Discussing his obsession with monochrome colours back in 2022, he told AnOther Magazine: “Monochrome artists used to paint everything in one colour in order to give visibility to other things. To deliver different things, different emotions.
“For me it’s like a black and white picture book, after a chapter, you understand. And you go deeper into surface, the hands, the expression, the emotion. So I wanted to use one colour in order to highlight the idea of fashion as cut, design, silhouette, shape, volumes. Patterns, textures. You’re obliged to see more.”
It’s true – the all-black collection had you straining to see the small details of the ensembles, of which there were many.
There were plenty of Valentino signatures, from sheer chiffon to lots of lace and rosette detailing, and some newer elements for the label, like the sculptural shapes contrasting against some of the ethereal materials.
According to Valentino, “Black is a colour not of sobriety but of exuberance, a shade that offers a rebellion to romance.”

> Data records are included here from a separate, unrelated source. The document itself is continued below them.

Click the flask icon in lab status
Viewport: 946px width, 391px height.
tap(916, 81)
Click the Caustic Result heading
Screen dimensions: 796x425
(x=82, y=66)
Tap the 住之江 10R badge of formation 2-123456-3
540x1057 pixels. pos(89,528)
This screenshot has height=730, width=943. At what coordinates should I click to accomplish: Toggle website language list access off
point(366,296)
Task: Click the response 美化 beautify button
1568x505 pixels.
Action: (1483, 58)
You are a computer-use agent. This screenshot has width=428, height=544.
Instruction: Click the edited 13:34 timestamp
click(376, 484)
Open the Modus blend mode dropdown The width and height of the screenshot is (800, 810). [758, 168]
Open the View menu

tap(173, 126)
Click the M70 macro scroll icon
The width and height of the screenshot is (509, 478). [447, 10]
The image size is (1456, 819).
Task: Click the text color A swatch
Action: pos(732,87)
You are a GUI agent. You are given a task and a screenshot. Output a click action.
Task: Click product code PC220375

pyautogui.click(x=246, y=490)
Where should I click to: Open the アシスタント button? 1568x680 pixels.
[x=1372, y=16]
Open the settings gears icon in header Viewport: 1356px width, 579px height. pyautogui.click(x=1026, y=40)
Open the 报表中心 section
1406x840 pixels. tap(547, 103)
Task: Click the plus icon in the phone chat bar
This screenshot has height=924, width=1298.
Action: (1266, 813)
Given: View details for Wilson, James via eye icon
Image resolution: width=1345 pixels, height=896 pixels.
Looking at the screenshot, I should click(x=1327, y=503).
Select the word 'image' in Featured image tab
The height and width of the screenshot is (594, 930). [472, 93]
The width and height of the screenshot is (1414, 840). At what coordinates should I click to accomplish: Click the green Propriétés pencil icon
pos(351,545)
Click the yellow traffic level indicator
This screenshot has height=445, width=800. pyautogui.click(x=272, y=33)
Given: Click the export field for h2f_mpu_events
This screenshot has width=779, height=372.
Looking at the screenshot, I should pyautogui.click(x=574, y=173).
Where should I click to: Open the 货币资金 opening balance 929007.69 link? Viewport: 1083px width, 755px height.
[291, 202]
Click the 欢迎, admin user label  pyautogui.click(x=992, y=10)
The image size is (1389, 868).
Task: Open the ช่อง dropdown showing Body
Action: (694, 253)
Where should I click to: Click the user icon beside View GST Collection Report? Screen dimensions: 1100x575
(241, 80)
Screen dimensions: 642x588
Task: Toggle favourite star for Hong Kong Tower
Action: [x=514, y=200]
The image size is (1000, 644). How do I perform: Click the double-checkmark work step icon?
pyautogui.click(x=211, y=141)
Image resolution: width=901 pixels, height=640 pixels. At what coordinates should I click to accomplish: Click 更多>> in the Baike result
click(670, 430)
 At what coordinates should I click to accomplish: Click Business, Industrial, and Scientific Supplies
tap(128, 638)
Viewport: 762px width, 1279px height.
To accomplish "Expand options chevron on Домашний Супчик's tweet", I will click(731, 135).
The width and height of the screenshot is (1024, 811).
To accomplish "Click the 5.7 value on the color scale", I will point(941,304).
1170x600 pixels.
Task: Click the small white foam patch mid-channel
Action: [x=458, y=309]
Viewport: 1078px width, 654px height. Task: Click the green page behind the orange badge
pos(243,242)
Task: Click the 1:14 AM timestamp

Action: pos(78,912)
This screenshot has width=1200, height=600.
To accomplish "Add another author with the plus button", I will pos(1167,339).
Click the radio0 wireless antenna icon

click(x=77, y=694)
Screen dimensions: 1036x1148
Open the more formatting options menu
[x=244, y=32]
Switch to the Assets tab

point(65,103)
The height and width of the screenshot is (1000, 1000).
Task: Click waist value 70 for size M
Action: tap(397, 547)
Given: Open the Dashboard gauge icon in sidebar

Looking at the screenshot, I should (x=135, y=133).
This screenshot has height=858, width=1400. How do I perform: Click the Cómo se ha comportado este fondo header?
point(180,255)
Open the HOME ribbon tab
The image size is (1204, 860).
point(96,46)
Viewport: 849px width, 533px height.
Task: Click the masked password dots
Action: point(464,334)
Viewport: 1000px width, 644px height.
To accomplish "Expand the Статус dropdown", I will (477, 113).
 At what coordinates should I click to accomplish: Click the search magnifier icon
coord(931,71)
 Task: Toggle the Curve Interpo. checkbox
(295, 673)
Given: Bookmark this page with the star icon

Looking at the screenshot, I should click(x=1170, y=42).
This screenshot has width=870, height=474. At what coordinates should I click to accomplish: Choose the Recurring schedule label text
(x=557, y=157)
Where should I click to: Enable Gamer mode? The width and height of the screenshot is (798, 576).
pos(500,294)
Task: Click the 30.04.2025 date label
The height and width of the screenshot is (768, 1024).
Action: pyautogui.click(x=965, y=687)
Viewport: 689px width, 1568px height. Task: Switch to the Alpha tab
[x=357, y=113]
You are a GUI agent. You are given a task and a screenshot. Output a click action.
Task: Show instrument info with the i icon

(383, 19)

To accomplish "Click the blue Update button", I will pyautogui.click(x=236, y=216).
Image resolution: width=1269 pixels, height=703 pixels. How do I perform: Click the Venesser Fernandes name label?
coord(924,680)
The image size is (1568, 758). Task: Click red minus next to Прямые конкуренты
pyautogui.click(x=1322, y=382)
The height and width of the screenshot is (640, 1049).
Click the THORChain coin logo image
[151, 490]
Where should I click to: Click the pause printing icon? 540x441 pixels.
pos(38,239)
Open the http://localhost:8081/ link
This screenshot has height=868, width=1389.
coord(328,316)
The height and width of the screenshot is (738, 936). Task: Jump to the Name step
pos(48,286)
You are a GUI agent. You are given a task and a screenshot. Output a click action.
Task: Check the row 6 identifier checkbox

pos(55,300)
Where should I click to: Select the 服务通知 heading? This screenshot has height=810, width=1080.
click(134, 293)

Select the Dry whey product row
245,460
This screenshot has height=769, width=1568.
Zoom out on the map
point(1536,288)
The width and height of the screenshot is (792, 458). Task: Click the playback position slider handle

This romantic element was mirrored in the show’s location, an 18th-century mansion in Paris called the Hotel de Maisons.
While Bridgerton star Simone Ashley was on-theme, wearing loose black shorts and a matching oversized tuxedo jacket, it was not an entirely sombre front row.
Former tennis player Serena Williams wore a plum-coloured shift dress with white bird-themed pattern and feathered cuffs.
Model and beauty founder Rosie Huntington-Whiteley played around with muted tones, wearing a grey two-piece with plenty of gold jewellery.